Write the listing out again, exactly as it reads below.

[Start of section]

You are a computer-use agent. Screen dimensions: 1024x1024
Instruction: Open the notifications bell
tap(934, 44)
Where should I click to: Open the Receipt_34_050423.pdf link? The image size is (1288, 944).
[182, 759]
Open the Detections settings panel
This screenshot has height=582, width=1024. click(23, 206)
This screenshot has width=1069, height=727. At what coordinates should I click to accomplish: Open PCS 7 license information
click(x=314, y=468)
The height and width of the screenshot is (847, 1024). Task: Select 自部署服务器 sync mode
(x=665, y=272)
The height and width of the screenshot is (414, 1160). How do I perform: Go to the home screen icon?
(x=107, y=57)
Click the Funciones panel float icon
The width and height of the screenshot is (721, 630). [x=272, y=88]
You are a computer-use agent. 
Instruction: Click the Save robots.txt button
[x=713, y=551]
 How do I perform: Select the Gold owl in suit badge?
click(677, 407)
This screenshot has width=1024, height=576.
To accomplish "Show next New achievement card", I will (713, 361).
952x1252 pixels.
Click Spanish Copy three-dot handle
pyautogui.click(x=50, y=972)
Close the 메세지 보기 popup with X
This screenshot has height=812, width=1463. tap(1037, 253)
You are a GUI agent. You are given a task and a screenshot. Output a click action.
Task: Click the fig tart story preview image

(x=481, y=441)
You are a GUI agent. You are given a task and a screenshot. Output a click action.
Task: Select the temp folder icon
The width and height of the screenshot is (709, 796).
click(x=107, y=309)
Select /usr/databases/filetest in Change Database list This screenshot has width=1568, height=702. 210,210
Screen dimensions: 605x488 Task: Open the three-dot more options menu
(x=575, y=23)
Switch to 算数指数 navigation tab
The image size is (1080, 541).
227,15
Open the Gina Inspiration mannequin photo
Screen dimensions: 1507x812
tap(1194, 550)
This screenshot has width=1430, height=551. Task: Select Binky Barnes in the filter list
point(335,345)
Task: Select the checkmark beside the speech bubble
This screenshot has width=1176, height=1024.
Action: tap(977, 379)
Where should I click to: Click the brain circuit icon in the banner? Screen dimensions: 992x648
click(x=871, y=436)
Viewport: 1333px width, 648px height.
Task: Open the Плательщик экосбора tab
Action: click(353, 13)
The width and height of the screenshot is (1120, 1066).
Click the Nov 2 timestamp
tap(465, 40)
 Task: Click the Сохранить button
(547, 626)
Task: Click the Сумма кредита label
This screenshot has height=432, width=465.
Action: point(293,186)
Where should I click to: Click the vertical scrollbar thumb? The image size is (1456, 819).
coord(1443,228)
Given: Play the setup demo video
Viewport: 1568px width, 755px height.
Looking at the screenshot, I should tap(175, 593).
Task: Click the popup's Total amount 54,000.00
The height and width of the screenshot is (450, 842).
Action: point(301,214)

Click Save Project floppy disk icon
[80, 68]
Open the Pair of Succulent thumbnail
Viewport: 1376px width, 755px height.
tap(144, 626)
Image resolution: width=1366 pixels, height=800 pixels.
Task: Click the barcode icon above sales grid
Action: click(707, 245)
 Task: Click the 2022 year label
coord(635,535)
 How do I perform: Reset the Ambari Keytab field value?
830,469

[End of section]

:: ANSWER BOX ::
You are a computer-use agent. Screen dimensions: 1024x1024
Instruction: Open the notifications bell
tap(934, 44)
Where should I click to: Open the Receipt_34_050423.pdf link? The image size is (1288, 944).
[182, 759]
Open the Detections settings panel
This screenshot has height=582, width=1024. click(23, 206)
This screenshot has width=1069, height=727. At what coordinates should I click to accomplish: Open PCS 7 license information
click(x=314, y=468)
The height and width of the screenshot is (847, 1024). Task: Select 自部署服务器 sync mode
(x=665, y=272)
The height and width of the screenshot is (414, 1160). How do I perform: Go to the home screen icon?
(x=107, y=57)
Click the Funciones panel float icon
The width and height of the screenshot is (721, 630). [x=272, y=88]
You are a computer-use agent. 
Instruction: Click the Save robots.txt button
[x=713, y=551]
 How do I perform: Select the Gold owl in suit badge?
click(677, 407)
This screenshot has width=1024, height=576.
To accomplish "Show next New achievement card", I will (713, 361).
952x1252 pixels.
Click Spanish Copy three-dot handle
pyautogui.click(x=50, y=972)
Close the 메세지 보기 popup with X
This screenshot has height=812, width=1463. tap(1037, 253)
You are a GUI agent. You are given a task and a screenshot. Output a click action.
Task: Click the fig tart story preview image

(x=481, y=441)
You are a GUI agent. You are given a task and a screenshot. Output a click action.
Task: Select the temp folder icon
The width and height of the screenshot is (709, 796).
click(x=107, y=309)
Select /usr/databases/filetest in Change Database list This screenshot has width=1568, height=702. 210,210
Screen dimensions: 605x488 Task: Open the three-dot more options menu
(x=575, y=23)
Switch to 算数指数 navigation tab
The image size is (1080, 541).
227,15
Open the Gina Inspiration mannequin photo
Screen dimensions: 1507x812
tap(1194, 550)
This screenshot has width=1430, height=551. Task: Select Binky Barnes in the filter list
point(335,345)
Task: Select the checkmark beside the speech bubble
This screenshot has width=1176, height=1024.
Action: tap(977, 379)
Where should I click to: Click the brain circuit icon in the banner? Screen dimensions: 992x648
click(x=871, y=436)
Viewport: 1333px width, 648px height.
Task: Open the Плательщик экосбора tab
Action: click(353, 13)
The width and height of the screenshot is (1120, 1066).
Click the Nov 2 timestamp
tap(465, 40)
 Task: Click the Сохранить button
(547, 626)
Task: Click the Сумма кредита label
This screenshot has height=432, width=465.
Action: point(293,186)
Where should I click to: Click the vertical scrollbar thumb? The image size is (1456, 819).
coord(1443,228)
Given: Play the setup demo video
Viewport: 1568px width, 755px height.
Looking at the screenshot, I should tap(175, 593).
Task: Click the popup's Total amount 54,000.00
The height and width of the screenshot is (450, 842).
Action: point(301,214)

Click Save Project floppy disk icon
[80, 68]
Open the Pair of Succulent thumbnail
Viewport: 1376px width, 755px height.
tap(144, 626)
Image resolution: width=1366 pixels, height=800 pixels.
Task: Click the barcode icon above sales grid
Action: click(707, 245)
 Task: Click the 2022 year label
coord(635,535)
 How do I perform: Reset the Ambari Keytab field value?
830,469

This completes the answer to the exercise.